- Opening Delimiter -
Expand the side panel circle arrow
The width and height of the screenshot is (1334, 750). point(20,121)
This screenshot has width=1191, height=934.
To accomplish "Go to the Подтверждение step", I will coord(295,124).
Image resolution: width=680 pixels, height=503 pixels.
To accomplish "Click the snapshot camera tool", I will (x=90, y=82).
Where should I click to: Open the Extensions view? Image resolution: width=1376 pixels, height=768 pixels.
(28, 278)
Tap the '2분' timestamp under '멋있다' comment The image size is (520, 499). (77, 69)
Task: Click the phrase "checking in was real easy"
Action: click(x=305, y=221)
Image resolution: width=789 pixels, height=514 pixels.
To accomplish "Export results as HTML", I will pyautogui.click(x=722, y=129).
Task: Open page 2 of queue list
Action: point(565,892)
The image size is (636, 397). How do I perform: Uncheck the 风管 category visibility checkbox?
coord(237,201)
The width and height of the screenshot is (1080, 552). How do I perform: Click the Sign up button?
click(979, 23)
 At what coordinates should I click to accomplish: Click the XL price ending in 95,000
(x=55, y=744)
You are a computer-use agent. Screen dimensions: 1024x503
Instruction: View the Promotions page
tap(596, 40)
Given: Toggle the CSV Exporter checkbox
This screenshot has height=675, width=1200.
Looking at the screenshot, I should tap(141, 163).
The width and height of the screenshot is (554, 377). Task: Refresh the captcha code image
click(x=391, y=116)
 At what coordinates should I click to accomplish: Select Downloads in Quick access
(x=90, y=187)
- Closing Delimiter -
What you should do —
Each entry above should be output again, precisely as given.

Response to this task —
Expand the side panel circle arrow
The width and height of the screenshot is (1334, 750). point(20,121)
This screenshot has width=1191, height=934.
To accomplish "Go to the Подтверждение step", I will coord(295,124).
Image resolution: width=680 pixels, height=503 pixels.
To accomplish "Click the snapshot camera tool", I will (x=90, y=82).
Where should I click to: Open the Extensions view? Image resolution: width=1376 pixels, height=768 pixels.
(28, 278)
Tap the '2분' timestamp under '멋있다' comment The image size is (520, 499). (77, 69)
Task: Click the phrase "checking in was real easy"
Action: click(x=305, y=221)
Image resolution: width=789 pixels, height=514 pixels.
To accomplish "Export results as HTML", I will pyautogui.click(x=722, y=129).
Task: Open page 2 of queue list
Action: point(565,892)
The image size is (636, 397). How do I perform: Uncheck the 风管 category visibility checkbox?
coord(237,201)
The width and height of the screenshot is (1080, 552). How do I perform: Click the Sign up button?
click(979, 23)
 At what coordinates should I click to accomplish: Click the XL price ending in 95,000
(x=55, y=744)
You are a computer-use agent. Screen dimensions: 1024x503
Instruction: View the Promotions page
tap(596, 40)
Given: Toggle the CSV Exporter checkbox
This screenshot has height=675, width=1200.
Looking at the screenshot, I should tap(141, 163).
The width and height of the screenshot is (554, 377). Task: Refresh the captcha code image
click(x=391, y=116)
 At what coordinates should I click to accomplish: Select Downloads in Quick access
(x=90, y=187)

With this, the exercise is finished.